Guacamole With a Side of Masala: Adventures in Fusion Cuisine

When I arrived in the United Arab Emirates, people back in the U.S. were asking me quite frequently, “What are you eating?” For the most part, my answers were pretty routine. 

Rice. Curry. Fruit and Yogurt. Samosa. Rice. Curry. Fruit and Yogurt. Samosa. Rice. Curry … 

Okay, you get the idea.  

But there were some stand-out experiences. Or rather, stand-out explorations, because that’s exactly what they were: me trying things at home, with the help of my first airbnb host and first friend in Dubai, D, the world’s next Michelin-starred chef masquerading as an aviation engineer.

Our best experiment? Guacamole with masala, quinoa chips and some sort beverage that mixes milk, roof awzwah (a flower-and-honey sweetener popular in India and Pakistan), and basil seeds.   

Yeah, I know. It’s enough to make my head dizzy too.  

Because I have prior guacamole experience, Chef D allowed me to spearhead this part of the meal. But I have to admit, he was the one who had the idea to turn the two halves of the avocado into boats. Not to mention garnishing it with cilantro. 

Finally, at long last some Mexican food in the middle of the Arabian desert! 

I had promised I would buy an avocado and fix guacamole during my stay, so he could try it. But at every grocery store I went to, the avocados were green! “Why would I waste money on a green avocado that might never get ripe?” I said to myself. I kept hoping to find nicely blackened ones, but I never did.

Then today D brought a green avocado—and when I cut it open, I found it was perfectly ripe.
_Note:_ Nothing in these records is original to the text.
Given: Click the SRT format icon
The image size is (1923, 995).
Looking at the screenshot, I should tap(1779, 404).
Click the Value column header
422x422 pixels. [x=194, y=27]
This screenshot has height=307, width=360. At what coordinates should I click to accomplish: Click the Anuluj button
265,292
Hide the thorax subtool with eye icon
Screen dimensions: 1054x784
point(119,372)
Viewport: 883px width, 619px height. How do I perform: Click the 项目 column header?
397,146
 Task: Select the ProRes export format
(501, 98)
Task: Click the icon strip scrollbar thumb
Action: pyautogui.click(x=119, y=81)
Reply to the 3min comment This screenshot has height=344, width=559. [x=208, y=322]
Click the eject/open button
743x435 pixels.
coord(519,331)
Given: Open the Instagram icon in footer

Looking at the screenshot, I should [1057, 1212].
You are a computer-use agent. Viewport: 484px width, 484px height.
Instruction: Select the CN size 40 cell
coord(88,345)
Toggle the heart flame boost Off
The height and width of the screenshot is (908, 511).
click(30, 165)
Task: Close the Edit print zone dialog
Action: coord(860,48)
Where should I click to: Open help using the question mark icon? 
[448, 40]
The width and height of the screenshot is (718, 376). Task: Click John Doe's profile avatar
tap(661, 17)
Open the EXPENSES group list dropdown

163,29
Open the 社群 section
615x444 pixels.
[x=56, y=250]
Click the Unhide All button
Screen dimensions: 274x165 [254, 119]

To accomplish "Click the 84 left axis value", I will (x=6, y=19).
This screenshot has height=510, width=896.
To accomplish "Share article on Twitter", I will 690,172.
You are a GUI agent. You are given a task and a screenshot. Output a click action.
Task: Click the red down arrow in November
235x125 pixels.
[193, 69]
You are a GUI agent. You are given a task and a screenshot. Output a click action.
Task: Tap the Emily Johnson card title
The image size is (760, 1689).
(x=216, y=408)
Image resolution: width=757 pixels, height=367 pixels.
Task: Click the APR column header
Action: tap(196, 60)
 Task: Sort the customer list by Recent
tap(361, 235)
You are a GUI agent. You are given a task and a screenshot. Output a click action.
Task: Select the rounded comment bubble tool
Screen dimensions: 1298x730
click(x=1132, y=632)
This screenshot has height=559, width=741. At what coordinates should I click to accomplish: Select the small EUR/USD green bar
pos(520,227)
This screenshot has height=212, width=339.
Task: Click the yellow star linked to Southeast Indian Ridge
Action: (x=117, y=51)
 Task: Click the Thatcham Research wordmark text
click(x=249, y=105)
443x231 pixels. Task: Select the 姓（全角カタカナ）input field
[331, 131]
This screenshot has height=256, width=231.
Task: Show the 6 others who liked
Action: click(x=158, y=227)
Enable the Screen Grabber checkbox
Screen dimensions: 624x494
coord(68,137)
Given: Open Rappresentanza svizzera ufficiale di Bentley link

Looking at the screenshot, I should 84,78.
“They’re from Kenya,” he told me, laughing. “You want them to be really, really green. What other color would you want them to be?”

I shared how Haas avocados from the U.S. actually go dark brown or almost black when they’re really ripe. We had a good chuckle at my expense—and then (to my glee) he got his own come-uppance. 

I had told D that guacamole (at least, as I make it, anyway) requires a lime.

But when he handed me a bag, the small, round fruits inside were yellow.

”We need a lime,” I said. “Not a lemon. Limes are green.”

His eyes got wide. “Why would anyone want to buy a green lemon?”

Lemons. Avocados.

Apparently sometimes you really do want them both green. ..

And yes, I wanted my “green lemons” a lot. So I did what any red-blooded Michellin-starred chef’s assistant would do: I interrupted the regularly scheduled guacamole programming, threw on some UAE approved clothes over my yoga gear, and ran to the grocery store for a lime and tortilla chips. 

The lime, I found. The tortilla chips, well, I had to stretch my imagination and buy a bag of garlic-and-tomato flavored quinoa chips.  

When I returned, D mixed basil seeds—which give a boba-like “pop” to any beverage and are popular here for their refreshing flavor—with milk and the sticky red Roof Awzah for our drink. 

Finally, we sat down to enjoy the fruits of our labor. Quite literally. D seemed to appreciate the flavor, but something was missing.  

“I know what it needs,” he said, after careful consideration. 

D returned from the kitchen with a box of chat masala—a spice mix with cumin, coriander, mango powder, red pepper, and other refreshing spices, often added to fruit and salads in India. “Everything tastes better with chat masala, he explained. 

Indian guacamole? Well why not, I thought. 

We both dumped the chat masala all over our guacamole. And yes, reader, it did actually taste better. Not to mention more than a bit more Indian, too! D and I speculated what might happen if we added green chili, next time. And a bit of garlic …

Everything about this place is a mixed-up wonder, to be sure.  Ripe avocados are green. Lemons, too, can be found in green varieties. 😉 One requires chat masala to make a proper guacamole. And your new favorite breakfast beverage just might include basil seeds. 

Why should everything remain as it was, stuffed into narrow pre-defined categories that constrict creativity? When cultures mingle, creativity abounds.

Fusion is a beautiful adventure. And rather delicious, too.